The urologists have done it again:
Patient’s [non-prostate-related urological issue] is resolved. Annual prostate cancer screening with PSA and DRE emphasized. [sic] Re-check in one year.
Prostate cancer screening guidelines; FOUR of them: from the American Cancer Society, the American Urological Association, the American College of Physicians, and the United States Preventive Services Task Force. Go ahead; click through; read them.
Central to EACH AND EVERY ONE is the concept of “shared decision making,” recognizing that “[t]he benefits of screening with the prostate-specific antigen (PSA) test are outweighed by the harms for most men.” (American College of Physicians)
Here it is again:
The American Cancer Society (ACS) recommends that men have a chance to make an informed decision with their health care provider about whether to be screened for prostate cancer. The decision should be made after getting information about the uncertainties, risks, and potential benefits of prostate cancer screening. Men should not be screened unless they have received this information. [emphasis mine]

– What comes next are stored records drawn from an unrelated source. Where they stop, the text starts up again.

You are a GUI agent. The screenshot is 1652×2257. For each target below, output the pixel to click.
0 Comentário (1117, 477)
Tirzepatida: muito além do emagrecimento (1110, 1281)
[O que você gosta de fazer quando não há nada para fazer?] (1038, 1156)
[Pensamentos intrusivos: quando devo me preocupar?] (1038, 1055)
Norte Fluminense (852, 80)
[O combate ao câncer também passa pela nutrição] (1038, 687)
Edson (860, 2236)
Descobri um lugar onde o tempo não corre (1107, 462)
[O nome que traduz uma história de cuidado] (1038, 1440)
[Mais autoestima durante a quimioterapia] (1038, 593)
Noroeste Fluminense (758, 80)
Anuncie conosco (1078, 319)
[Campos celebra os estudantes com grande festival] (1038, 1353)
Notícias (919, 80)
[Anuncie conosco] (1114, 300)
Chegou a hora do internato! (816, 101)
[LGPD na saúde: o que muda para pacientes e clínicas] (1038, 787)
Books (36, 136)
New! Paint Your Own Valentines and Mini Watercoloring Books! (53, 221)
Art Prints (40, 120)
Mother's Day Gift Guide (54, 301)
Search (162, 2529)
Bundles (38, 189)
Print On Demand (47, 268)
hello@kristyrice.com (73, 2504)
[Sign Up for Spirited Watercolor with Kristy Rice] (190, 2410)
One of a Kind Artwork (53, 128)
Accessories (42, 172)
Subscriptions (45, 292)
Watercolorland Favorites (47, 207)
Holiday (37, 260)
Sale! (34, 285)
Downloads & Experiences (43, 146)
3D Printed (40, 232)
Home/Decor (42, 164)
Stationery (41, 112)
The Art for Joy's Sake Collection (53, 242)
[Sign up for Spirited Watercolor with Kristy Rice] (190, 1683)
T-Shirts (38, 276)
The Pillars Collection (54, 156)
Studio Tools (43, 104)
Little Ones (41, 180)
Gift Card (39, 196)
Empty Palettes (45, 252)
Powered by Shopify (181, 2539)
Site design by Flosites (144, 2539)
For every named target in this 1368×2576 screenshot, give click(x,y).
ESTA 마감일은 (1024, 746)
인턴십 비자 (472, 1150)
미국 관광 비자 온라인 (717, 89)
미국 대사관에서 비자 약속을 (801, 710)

Oh, but that’s just from a bunch of people who don’t actually take care of patients with prostate cancer.
Okay. Here you go. Guideline statements from the American Urological Association (that would be the folks who do actually take care of patients with prostate cancer):
Guideline Statement 1: The Panel recommends against PSA screening in men under age 40 years.
Guideline Statement 2: The Panel does not recommend routine screening in men between ages 40 to 54 years at average risk.
Guideline Statement 3: For men ages 55 to 69 years the Panel recognizes that the decision to undergo PSA screening involves weighing the benefits of preventing prostate cancer mortality in 1 man for every 1,000 men screened over a decade against the known potential harms associated with screening and treatment. For this reason, the Panel strongly recommends shared decision-making for men age 55 to 69 years that are considering PSA screening, and proceeding based on a man’s values and preferences.
Guideline Statement 4: To reduce the harms of screening, a routine screening interval of two years or more may be preferred over annual screening in those men who have participated in shared decision-making and decided on screening. As compared to annual screening, it is expected that screening intervals of two years preserve the majority of the benefits and reduce overdiagnosis and false positives.
Guideline Statement 5: The Panel does not recommend routine PSA screening in men age 70+ years or any man with less than a 10 to 15 year life expectancy.
[all emphasis mine]
Nowhere in 2014 does anyone responsibly “emphasize” annual prostate cancer screening with PSA and DRE. Nowhere. Nowhere, apparently, except in the offices of stubborn specialists refusing to relinquish their old ways. They literally have their patients by the balls (well, close enough.)
I’ve addressed this before. Twice, in fact. To say I was dismayed to receive the letter above is like saying T Rex can be a bit excitable when he smells food. To keep to the subject at hand, let’s just say I’m really really pissed.
When I started practicing, it was standard procedure to treat upper respiratory infections with antibiotics. Knowledge grew. Recommendations changed, and I stopped; even when patients didn’t understand and I had to take time and make the effort to explain it to them.
What good is it to do research and make new discoveries when no one pays any attention to the findings?